(Records drawn from a dataset)
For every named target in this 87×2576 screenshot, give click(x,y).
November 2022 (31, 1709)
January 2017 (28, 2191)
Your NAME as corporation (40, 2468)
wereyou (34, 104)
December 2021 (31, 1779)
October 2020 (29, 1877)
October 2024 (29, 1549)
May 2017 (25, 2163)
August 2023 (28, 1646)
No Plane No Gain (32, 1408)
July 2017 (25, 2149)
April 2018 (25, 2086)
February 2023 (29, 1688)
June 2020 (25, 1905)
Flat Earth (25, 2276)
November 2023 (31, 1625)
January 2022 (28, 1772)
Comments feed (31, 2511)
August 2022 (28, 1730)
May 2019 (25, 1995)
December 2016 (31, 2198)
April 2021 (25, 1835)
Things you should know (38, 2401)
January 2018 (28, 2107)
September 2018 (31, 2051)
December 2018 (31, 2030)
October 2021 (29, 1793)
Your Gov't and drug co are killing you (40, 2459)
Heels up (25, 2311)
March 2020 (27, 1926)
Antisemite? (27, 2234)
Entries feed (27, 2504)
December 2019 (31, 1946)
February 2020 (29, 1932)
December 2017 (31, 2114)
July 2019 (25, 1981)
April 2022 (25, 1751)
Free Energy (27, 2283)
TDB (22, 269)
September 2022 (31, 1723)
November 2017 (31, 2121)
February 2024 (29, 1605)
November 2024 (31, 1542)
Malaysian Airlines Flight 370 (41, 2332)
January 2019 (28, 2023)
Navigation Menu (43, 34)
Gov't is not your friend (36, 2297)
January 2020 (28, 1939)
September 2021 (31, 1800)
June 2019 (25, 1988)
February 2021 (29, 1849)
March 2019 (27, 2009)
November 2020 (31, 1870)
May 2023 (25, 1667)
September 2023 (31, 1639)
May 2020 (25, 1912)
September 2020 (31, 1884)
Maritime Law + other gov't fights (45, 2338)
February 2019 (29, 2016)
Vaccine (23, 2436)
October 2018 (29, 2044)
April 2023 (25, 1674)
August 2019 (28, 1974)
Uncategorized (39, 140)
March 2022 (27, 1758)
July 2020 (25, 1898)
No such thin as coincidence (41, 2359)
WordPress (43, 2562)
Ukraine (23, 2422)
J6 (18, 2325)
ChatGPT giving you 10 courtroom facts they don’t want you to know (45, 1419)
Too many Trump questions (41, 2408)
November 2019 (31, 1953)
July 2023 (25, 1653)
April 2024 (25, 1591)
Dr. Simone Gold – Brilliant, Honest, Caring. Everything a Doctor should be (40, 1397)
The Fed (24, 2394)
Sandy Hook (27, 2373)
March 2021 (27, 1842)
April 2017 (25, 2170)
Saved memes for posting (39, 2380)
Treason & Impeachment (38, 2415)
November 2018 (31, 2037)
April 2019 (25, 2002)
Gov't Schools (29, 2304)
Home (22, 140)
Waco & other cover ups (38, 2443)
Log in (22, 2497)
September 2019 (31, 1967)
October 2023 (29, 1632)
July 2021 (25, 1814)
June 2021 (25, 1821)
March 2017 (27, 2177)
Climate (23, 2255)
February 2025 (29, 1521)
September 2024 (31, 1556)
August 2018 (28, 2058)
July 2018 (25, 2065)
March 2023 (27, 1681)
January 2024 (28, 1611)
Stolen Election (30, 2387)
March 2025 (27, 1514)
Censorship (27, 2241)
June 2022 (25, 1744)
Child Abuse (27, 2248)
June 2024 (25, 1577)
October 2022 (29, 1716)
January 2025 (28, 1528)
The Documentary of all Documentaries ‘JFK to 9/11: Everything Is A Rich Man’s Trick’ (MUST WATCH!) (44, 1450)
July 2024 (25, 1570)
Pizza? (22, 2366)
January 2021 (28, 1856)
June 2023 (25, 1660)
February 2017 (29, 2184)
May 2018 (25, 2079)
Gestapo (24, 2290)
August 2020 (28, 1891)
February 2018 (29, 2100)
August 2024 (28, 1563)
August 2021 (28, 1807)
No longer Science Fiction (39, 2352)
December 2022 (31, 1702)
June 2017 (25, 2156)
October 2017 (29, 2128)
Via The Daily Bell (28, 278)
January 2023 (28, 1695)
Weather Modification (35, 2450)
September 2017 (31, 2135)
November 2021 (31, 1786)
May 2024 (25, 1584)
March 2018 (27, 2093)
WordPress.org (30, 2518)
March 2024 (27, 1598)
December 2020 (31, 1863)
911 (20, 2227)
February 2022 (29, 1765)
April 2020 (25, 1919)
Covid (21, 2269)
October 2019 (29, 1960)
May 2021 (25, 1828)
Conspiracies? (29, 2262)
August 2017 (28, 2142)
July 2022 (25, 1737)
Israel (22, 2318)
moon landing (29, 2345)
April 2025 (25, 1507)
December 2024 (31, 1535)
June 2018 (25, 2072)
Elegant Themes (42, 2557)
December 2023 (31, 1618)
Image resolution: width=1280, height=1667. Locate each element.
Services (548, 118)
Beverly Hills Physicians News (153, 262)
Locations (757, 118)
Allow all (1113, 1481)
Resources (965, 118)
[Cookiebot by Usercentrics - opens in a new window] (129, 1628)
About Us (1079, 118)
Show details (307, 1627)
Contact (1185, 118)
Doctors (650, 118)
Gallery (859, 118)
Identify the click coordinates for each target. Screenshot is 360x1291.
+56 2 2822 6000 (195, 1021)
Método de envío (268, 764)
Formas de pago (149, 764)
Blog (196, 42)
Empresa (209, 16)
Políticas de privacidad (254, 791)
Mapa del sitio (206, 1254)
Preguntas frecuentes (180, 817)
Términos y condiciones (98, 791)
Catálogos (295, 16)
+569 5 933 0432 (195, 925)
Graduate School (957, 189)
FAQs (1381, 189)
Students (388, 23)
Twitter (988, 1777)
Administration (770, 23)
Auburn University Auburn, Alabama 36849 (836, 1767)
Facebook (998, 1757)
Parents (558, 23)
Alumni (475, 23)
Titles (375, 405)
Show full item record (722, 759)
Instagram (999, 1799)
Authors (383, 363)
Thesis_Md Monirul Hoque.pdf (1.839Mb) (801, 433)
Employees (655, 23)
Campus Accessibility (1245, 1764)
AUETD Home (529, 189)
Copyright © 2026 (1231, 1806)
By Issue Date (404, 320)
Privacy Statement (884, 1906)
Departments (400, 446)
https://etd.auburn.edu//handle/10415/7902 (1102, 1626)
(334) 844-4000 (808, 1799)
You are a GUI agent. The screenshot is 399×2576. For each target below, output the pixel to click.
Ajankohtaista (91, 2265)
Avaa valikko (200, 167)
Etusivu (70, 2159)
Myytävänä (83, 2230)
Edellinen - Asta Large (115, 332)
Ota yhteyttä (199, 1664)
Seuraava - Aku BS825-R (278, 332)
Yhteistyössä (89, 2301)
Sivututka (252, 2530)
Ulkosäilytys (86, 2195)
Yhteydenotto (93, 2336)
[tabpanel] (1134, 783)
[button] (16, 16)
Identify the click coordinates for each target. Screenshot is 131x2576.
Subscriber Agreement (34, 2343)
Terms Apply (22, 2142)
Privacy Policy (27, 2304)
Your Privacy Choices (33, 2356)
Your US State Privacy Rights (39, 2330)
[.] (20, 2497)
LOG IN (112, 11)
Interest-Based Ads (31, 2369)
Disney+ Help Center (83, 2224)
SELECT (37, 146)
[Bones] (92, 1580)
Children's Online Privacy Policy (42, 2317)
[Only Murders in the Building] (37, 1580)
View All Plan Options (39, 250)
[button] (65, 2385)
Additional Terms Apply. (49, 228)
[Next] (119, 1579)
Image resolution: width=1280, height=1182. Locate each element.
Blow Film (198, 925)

EXERCISE BRIEF
Restate verbatim the first line above and all lines after it through the line containing "Flat Earth (25, 2276)"; omit the rest.

SOLUTION FOR THIS EXERCISE
For every named target in this 87×2576 screenshot, give click(x,y).
November 2022 (31, 1709)
January 2017 (28, 2191)
Your NAME as corporation (40, 2468)
wereyou (34, 104)
December 2021 (31, 1779)
October 2020 (29, 1877)
October 2024 (29, 1549)
May 2017 (25, 2163)
August 2023 (28, 1646)
No Plane No Gain (32, 1408)
July 2017 (25, 2149)
April 2018 (25, 2086)
February 2023 (29, 1688)
June 2020 (25, 1905)
Flat Earth (25, 2276)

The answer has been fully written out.